— Par François Taillandier —
«Je vous charge du plus important : le langage ! » déclare le ministre des Affaires étrangères à sa nouvelle recrue, au début du film Quai d’Orsay. Moi qui étais allé voir ce film à peu près par hasard (je n’avais pas même vu qu’il était de Bertrand Tavernier), on pense si cette réplique m’a fait dresser l’oreille !
Et de fait, par-delà son côté comédie légère (il faudrait être bien grognon ou bien neurasthénique pour ne pas rire), c’est un film qui porte sur la construction de la parole politique. Et sans jeu de mots, c’est édifiant. Du début à la fin, l’enjeu de l’action n’est rien d’autre que cela : que va dire le ministre, en Allemagne, à l’ONU, en Afrique ? Dans un univers diplomatique où un mot de travers peut provoquer des cataclysmes, une douzaine de conseillers et spécialistes, qui se tirent mutuellement dans les pattes, volettent autour de l’innocente jeune « plume », qui s’épuise à faire et refaire les discours. Chacun met son grain de sel. Le ministre déchire tout. Dans une des scènes les plus hallucinantes, on apprend qu’un paragraphe supprimé dans la deuxième mouture de la première version a été rétabli dans la première mouture de la deuxième version. Tout ça en vitesse, au dernier moment. Le plus fort, malgré le côté caricatural du film, étant que l’on se dit que ça doit bien, en effet, se passer comme ça.

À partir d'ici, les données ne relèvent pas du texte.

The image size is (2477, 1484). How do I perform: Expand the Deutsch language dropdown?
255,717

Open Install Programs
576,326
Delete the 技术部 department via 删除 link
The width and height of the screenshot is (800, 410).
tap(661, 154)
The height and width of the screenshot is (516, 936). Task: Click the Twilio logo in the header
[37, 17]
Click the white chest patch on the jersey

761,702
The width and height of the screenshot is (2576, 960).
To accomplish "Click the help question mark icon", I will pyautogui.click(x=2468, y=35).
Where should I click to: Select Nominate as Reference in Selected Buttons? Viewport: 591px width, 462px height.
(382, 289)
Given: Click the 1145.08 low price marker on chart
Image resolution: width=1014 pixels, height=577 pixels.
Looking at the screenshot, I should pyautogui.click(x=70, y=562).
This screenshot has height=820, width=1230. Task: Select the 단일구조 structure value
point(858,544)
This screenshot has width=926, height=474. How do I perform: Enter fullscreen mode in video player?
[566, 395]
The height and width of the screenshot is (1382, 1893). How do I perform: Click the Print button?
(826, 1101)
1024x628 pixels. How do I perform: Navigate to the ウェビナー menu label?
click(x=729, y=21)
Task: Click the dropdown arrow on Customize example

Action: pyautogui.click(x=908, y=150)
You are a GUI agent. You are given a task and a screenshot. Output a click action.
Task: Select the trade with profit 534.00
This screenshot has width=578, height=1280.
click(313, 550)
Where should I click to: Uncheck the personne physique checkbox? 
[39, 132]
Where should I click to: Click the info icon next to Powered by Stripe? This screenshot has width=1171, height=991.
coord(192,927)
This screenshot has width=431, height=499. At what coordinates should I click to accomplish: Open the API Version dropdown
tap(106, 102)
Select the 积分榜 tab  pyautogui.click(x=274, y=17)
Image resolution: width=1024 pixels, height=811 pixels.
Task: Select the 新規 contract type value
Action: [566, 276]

Je pense que Tavernier a touché juste et précis, sur un thème a priori fort peu cinématographique. Il ne faut pas oublier que si le français, il y a deux siècles, était la langue incontestée de la diplomatie, c’est tout simplement parce que, plus que d’autres langues, il était équipé de dictionnaires qui permettaient de s’entendre sur le sens de chaque mot. En politique, la parole et le langage comptent de façon primordiale.
Indulgent, Tavernier nous montre qu’au-delà de ce micmac de phrases toutes faites et de « copier-coller », sans parler des intrigues de couloirs, tous ces gens parviennent finalement à faire, en gros, ce qu’il y a à faire dans des situations lourdes de périls. Puis il y a ce moment, en Afrique, où ce ministre imbu de sa personne jusqu’à paraître un clown fait preuve dans une situation très chaude d’un véritable courage physique. Là, on est loin des sortilèges de la « com » et des phrases mesurées au trébuchet. Par là, ce film fait ce qu’on peut attendre de mieux des bons films et des bons romans : nous montrer le réel dans sa perpétuelle ambiguïté.